Sunday, November 11, 2012

Se Baco não ajuda, o acaso não falha

Para quem leu a última postagem, saiba desde já que Baco não me iluminou. Mas o acaso ajudou um pouco, e no final o resultado foi (quase) o mesmo. Do começo...

Numanthia, o vinho

   O Flávio já falara muito sobre esse vinho antes de eu experimentá-lo pela primeira vez. Aconteceu no começo deste ano: cheguei na casa dele e lá estava o danado, safra 2000, aberto havia quatro ou cinco horas. Junto do Akira, bebemos um tanto para chegar à conclusão de que o vinho estava fechado, ainda. Resolvemos deixar o vinho aberto mais um dia - a meia garrafa ficou fora da geladeira, para permitir que o vinho continuasse a evoluir (a temperatura menor retardaria o processo). No dia seguinte, às 20:00, estava uma maravilha. No nariz, era algo de indescritível, pois o preenchimento era tridimensional (rs). Não consigo explicar melhor; nunca um buquê me vez sentir volume, se o leitor compreende. Na boca... bem... seco, muito seco, e ao mesmo tempo o veludo em pessoa. Pode dar-se ao luxo de não acreditar, caro leitor, que eu sequer o culpo. Mas saiba que o mundo existem dois tipos de pessoas, aquelas que não acreditam e não acreditarão jamais, e aquelas que um dia experimentarão um Numanthia (rs); todos os outros já sabem do que eu falo.

O QUE FAZER
Dê continuidade ao relato sobre o vinho Numanthia, começando logo após a última frase apresentada.

EXTRATO DOS DADOS
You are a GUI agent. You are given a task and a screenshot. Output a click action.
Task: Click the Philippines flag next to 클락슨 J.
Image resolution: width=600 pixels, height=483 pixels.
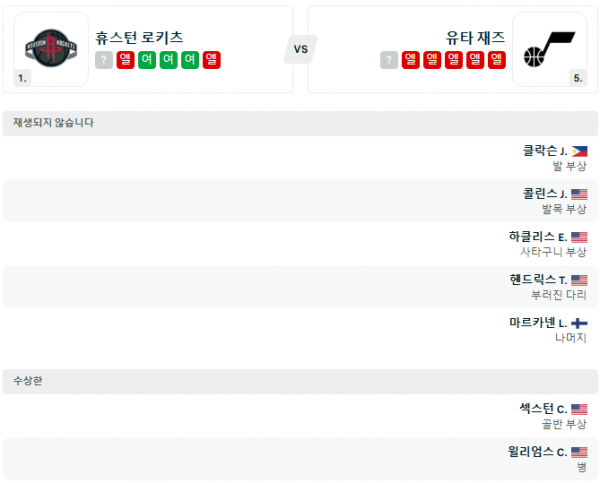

RESPOSTA DO EXERCÍCIO
   Foi mais ou menos assim, (bem) pouco escolado, que abri uma garrafa no Numanthia 2007: abertura da garrafa na quarta-feira, às 16:00, com uma pequena peneira em cima (para evitar a entrada de minúsculos intrusos alados que certamente seriam chamados pelo buquê). Lá pelas 20:30, retirei um pouco. Isso abriu a área de troca, e assim o vinho ficou até o dia seguinte quando, às 16:00, ele foi para o decantador. Às 19:00 o decantador foi para a geladeira, e às 20:00 eu estava chegando na casa do Dr. Marcão (rs), onde o vinho continuou na geladeira até às 21:00, quando foi levado à mesa. Começamos a degustá-lo por volta das 22:00. Mas antes disso, teve mais...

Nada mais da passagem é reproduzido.